§ PROBLEM
In full and without alteration, write out the lines below.

§ SUPPLIED INFORMATION

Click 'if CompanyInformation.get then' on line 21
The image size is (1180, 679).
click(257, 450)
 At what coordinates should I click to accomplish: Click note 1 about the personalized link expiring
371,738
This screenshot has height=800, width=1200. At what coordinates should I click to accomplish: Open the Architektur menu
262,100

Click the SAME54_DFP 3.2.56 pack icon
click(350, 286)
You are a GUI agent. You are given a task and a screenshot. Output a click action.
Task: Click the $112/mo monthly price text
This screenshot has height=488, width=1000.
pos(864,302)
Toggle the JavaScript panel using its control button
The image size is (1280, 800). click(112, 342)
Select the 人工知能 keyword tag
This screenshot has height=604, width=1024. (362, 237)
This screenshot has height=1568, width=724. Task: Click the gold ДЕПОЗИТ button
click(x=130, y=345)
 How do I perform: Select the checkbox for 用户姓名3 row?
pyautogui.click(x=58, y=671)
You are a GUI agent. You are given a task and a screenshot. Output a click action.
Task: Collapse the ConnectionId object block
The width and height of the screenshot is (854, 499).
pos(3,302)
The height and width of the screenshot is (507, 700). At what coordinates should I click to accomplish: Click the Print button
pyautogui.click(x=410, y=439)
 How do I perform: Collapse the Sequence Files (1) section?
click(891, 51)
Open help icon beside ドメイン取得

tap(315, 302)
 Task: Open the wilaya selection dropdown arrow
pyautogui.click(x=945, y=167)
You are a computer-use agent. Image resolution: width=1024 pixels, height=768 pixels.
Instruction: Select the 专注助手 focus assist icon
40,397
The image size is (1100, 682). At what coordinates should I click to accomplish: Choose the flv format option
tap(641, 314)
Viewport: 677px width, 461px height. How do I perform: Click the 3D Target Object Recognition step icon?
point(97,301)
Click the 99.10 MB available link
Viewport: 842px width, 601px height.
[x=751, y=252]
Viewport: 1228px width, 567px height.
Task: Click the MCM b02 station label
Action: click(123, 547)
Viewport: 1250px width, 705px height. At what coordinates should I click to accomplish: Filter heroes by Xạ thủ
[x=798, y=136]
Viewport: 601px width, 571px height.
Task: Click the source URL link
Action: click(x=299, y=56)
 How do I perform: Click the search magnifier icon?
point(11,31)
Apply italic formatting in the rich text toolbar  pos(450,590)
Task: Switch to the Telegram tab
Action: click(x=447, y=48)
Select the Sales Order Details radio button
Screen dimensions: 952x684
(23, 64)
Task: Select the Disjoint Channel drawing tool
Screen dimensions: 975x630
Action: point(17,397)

§ EXERCISE ANSWER
Click 'if CompanyInformation.get then' on line 21
The image size is (1180, 679).
click(257, 450)
 At what coordinates should I click to accomplish: Click note 1 about the personalized link expiring
371,738
This screenshot has height=800, width=1200. At what coordinates should I click to accomplish: Open the Architektur menu
262,100

Click the SAME54_DFP 3.2.56 pack icon
click(350, 286)
You are a GUI agent. You are given a task and a screenshot. Output a click action.
Task: Click the $112/mo monthly price text
This screenshot has height=488, width=1000.
pos(864,302)
Toggle the JavaScript panel using its control button
The image size is (1280, 800). click(112, 342)
Select the 人工知能 keyword tag
This screenshot has height=604, width=1024. (362, 237)
This screenshot has height=1568, width=724. Task: Click the gold ДЕПОЗИТ button
click(x=130, y=345)
 How do I perform: Select the checkbox for 用户姓名3 row?
pyautogui.click(x=58, y=671)
You are a GUI agent. You are given a task and a screenshot. Output a click action.
Task: Collapse the ConnectionId object block
The width and height of the screenshot is (854, 499).
pos(3,302)
The height and width of the screenshot is (507, 700). At what coordinates should I click to accomplish: Click the Print button
pyautogui.click(x=410, y=439)
 How do I perform: Collapse the Sequence Files (1) section?
click(891, 51)
Open help icon beside ドメイン取得

tap(315, 302)
 Task: Open the wilaya selection dropdown arrow
pyautogui.click(x=945, y=167)
You are a computer-use agent. Image resolution: width=1024 pixels, height=768 pixels.
Instruction: Select the 专注助手 focus assist icon
40,397
The image size is (1100, 682). At what coordinates should I click to accomplish: Choose the flv format option
tap(641, 314)
Viewport: 677px width, 461px height. How do I perform: Click the 3D Target Object Recognition step icon?
point(97,301)
Click the 99.10 MB available link
Viewport: 842px width, 601px height.
[x=751, y=252]
Viewport: 1228px width, 567px height.
Task: Click the MCM b02 station label
Action: click(123, 547)
Viewport: 1250px width, 705px height. At what coordinates should I click to accomplish: Filter heroes by Xạ thủ
[x=798, y=136]
Viewport: 601px width, 571px height.
Task: Click the source URL link
Action: click(x=299, y=56)
 How do I perform: Click the search magnifier icon?
point(11,31)
Apply italic formatting in the rich text toolbar  pos(450,590)
Task: Switch to the Telegram tab
Action: click(x=447, y=48)
Select the Sales Order Details radio button
Screen dimensions: 952x684
(23, 64)
Task: Select the Disjoint Channel drawing tool
Screen dimensions: 975x630
Action: point(17,397)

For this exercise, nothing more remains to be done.